(Reuters) – Oil and gas major Shell (SHEL.L) on Tuesday won an appeal against a landmark ruling that required it to accelerate carbon reduction efforts, dealing a blow to campaigners who have turned to legal channels to pursue climate action.
The appeals court in The Hague said Shell had a responsibility to reduce greenhouse gas emissions to protect people from global warming.
But it dismissed the 2021 ruling that ordered Shell to cut its absolute carbon emissions by 45% by 2030 compared to 2019 levels, including those caused by the use of its products.
Since then, Russia’s invasion of Ukraine in 2022 that led to a spike in oil and gas prices has sharpened governments’ and shareholders’ focus on costs and in many cases, weakened climate ambitions.
Tuesday’s ruling coincides with COP29 U.N. climate summit in Baku, Azerbaijan, where opening procedures were delayed on Monday by a dispute over how prominent the future of fossil fuels should be on the agenda.

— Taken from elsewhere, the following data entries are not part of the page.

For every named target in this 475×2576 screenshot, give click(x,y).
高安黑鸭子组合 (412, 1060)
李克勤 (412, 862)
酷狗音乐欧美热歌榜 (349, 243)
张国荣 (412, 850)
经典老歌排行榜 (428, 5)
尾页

Friends of the Earth Netherlands, which brought the Dutch case in 2019, said it would continue its fight against large polluters, but did not say whether it would launch a further appeal at the Netherlands’ Supreme Court.
“This hurts,” director Donald Pols said. “At the same time, this case has shown that large polluters are not above the law.”
Shell CEO Wael Sawan said Shell believed the decision was “the right one for the global energy transition, the Netherlands and our company”.
CLIMATE MITIGATION
The case in the Hague, where Shell was headquartered until it completed its move to London in 2022, was viewed as pivotal for both sides of the emissions divide and helped to inspire other lawsuits.
In appeal hearings earlier this year, Shell said demands for companies to reduce emissions could not be made by courts, but only by states.